• [WHAT TO WORK ON] The listing below contains a span that opens with the line containing "Instruction: Select the 09월 3일 date cell" and closes with the line containing "Task: Tap the search icon beside sprunki". Return that span exactly.

• [INPUT RECORDS]
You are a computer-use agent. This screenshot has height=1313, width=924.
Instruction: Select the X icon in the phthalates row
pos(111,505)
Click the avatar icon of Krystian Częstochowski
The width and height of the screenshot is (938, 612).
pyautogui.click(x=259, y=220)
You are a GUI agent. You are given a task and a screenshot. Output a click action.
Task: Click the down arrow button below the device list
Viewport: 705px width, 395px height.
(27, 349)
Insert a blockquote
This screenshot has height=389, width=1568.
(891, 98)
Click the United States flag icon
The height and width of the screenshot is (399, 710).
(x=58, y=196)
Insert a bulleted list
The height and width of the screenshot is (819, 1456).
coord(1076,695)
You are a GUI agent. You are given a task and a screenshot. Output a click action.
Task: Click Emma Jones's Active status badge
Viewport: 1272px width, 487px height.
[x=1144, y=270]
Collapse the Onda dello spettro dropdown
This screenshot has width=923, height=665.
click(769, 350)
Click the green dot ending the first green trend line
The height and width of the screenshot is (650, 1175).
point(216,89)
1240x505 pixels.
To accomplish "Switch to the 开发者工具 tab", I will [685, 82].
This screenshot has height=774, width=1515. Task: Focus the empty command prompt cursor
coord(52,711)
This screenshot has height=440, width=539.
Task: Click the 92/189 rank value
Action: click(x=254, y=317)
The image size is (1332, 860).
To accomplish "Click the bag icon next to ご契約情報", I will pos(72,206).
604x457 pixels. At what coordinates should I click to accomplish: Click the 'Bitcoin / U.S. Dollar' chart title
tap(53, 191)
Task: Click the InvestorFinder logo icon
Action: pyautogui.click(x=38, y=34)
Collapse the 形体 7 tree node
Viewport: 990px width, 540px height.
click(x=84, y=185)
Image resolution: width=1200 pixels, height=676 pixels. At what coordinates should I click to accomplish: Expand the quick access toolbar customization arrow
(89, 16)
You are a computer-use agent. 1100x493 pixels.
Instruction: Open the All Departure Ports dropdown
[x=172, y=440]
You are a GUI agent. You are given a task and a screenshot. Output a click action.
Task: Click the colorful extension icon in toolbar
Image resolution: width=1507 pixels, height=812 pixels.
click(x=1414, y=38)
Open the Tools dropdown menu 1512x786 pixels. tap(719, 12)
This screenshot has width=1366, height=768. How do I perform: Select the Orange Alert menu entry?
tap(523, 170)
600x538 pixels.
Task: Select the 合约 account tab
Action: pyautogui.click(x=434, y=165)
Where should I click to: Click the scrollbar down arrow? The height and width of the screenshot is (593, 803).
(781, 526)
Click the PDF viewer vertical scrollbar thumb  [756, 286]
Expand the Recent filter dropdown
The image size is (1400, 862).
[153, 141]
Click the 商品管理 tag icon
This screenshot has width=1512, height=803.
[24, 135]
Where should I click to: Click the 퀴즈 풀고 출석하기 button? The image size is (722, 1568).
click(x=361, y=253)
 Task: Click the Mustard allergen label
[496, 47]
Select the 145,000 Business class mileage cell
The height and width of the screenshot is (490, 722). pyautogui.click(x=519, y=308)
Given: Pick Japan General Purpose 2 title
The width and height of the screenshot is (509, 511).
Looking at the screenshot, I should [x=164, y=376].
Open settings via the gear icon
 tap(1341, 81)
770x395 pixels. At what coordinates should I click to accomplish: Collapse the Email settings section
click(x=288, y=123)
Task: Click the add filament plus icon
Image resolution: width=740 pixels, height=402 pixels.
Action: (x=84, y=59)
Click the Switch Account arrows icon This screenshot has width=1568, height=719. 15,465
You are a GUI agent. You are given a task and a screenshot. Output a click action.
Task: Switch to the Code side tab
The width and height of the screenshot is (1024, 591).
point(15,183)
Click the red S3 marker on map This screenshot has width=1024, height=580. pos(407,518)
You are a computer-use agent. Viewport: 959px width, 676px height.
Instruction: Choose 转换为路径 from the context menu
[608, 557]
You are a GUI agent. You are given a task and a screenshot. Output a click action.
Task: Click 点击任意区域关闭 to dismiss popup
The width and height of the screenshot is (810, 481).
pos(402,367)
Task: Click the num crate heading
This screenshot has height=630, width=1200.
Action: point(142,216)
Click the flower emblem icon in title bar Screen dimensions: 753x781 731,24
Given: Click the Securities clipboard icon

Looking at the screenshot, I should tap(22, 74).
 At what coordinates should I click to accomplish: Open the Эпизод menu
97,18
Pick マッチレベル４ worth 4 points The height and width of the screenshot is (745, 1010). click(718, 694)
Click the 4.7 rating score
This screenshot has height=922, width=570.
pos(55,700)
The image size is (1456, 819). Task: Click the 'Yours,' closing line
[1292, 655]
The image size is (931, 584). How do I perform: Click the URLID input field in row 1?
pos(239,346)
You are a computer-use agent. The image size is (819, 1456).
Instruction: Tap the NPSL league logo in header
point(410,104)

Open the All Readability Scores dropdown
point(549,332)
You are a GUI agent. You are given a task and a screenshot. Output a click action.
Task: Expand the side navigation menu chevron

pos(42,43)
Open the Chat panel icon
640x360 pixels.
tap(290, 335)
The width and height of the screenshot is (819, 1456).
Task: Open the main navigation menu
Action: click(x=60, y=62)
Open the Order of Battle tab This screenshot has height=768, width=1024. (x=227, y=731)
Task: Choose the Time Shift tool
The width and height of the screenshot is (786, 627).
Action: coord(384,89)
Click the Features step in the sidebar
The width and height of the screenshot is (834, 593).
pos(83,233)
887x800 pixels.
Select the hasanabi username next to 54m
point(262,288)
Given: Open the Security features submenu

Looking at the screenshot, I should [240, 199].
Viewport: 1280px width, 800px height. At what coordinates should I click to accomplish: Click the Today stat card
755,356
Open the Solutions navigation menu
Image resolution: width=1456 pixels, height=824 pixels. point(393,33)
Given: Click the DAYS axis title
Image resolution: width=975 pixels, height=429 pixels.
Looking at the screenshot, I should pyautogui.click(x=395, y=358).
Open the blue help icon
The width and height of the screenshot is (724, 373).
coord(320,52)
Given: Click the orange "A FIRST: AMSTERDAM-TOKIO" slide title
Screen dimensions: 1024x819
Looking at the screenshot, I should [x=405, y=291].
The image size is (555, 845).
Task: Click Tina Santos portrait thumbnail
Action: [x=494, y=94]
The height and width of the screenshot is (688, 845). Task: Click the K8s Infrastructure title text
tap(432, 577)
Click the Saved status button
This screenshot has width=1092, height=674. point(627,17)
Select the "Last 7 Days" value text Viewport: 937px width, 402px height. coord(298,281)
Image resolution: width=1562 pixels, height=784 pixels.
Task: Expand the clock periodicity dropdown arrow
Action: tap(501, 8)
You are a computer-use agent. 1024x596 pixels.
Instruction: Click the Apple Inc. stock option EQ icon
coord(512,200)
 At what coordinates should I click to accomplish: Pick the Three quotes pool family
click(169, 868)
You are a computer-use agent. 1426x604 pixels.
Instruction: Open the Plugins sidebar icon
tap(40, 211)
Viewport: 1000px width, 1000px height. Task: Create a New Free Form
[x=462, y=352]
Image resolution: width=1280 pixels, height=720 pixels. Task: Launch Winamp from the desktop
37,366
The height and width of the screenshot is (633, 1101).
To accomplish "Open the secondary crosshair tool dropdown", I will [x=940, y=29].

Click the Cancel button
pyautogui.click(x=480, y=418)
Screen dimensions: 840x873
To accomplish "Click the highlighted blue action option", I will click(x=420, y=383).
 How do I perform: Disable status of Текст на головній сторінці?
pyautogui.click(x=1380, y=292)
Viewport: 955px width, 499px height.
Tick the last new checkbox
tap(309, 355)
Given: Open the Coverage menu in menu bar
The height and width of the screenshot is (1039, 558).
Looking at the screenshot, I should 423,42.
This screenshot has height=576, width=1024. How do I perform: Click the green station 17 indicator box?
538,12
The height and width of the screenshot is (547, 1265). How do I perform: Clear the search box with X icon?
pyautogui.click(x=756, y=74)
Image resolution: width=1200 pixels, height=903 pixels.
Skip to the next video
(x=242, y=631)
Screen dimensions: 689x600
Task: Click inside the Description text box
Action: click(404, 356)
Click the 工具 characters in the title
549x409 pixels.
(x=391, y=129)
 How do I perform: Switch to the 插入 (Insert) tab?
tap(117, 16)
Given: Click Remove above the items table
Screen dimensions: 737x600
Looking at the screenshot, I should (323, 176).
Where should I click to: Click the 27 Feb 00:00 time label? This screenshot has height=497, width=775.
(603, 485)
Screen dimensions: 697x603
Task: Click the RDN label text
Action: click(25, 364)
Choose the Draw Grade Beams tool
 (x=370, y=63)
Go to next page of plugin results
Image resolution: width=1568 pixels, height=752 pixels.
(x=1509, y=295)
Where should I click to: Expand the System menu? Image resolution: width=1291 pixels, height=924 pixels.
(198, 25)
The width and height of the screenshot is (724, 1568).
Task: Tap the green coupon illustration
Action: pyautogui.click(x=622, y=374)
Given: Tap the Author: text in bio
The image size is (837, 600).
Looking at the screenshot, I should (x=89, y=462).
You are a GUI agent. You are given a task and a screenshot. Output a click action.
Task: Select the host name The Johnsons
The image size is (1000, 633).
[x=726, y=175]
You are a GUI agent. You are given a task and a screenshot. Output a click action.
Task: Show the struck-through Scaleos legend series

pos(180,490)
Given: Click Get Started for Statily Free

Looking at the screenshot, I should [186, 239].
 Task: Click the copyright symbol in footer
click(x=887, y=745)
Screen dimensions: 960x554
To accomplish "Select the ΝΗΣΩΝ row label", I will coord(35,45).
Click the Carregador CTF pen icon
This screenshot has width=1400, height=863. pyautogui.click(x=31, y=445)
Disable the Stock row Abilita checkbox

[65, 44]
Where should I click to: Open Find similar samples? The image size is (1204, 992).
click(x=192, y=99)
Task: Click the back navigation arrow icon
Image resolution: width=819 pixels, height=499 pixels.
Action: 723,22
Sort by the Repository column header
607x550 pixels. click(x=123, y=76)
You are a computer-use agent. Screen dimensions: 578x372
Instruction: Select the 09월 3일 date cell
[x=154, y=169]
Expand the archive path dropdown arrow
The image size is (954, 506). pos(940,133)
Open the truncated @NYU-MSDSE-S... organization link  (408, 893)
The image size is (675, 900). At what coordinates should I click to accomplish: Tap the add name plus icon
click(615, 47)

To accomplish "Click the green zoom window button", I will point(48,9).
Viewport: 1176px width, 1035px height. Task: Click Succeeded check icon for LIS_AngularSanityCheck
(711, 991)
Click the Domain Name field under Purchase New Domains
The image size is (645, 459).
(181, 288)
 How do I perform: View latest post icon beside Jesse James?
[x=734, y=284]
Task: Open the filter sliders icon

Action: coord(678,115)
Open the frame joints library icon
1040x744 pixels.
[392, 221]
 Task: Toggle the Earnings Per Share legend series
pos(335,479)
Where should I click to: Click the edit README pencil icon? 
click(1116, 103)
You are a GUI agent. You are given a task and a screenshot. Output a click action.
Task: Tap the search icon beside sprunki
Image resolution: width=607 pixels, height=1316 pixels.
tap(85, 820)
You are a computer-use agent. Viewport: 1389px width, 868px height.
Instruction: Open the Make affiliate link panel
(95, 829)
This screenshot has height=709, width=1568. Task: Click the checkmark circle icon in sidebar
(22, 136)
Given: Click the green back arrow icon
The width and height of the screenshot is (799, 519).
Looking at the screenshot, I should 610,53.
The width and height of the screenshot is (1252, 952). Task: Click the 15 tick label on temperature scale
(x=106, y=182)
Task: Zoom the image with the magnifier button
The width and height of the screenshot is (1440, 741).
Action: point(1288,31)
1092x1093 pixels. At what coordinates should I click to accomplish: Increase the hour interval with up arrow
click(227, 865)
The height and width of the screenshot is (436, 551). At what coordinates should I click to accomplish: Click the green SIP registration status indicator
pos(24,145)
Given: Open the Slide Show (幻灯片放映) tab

• [TASK RESPONSE]
Instruction: Select the 09월 3일 date cell
[x=154, y=169]
Expand the archive path dropdown arrow
The image size is (954, 506). pos(940,133)
Open the truncated @NYU-MSDSE-S... organization link  (408, 893)
The image size is (675, 900). At what coordinates should I click to accomplish: Tap the add name plus icon
click(615, 47)

To accomplish "Click the green zoom window button", I will point(48,9).
Viewport: 1176px width, 1035px height. Task: Click Succeeded check icon for LIS_AngularSanityCheck
(711, 991)
Click the Domain Name field under Purchase New Domains
The image size is (645, 459).
(181, 288)
 How do I perform: View latest post icon beside Jesse James?
[x=734, y=284]
Task: Open the filter sliders icon

Action: coord(678,115)
Open the frame joints library icon
1040x744 pixels.
[392, 221]
 Task: Toggle the Earnings Per Share legend series
pos(335,479)
Where should I click to: Click the edit README pencil icon? 
click(1116, 103)
You are a GUI agent. You are given a task and a screenshot. Output a click action.
Task: Tap the search icon beside sprunki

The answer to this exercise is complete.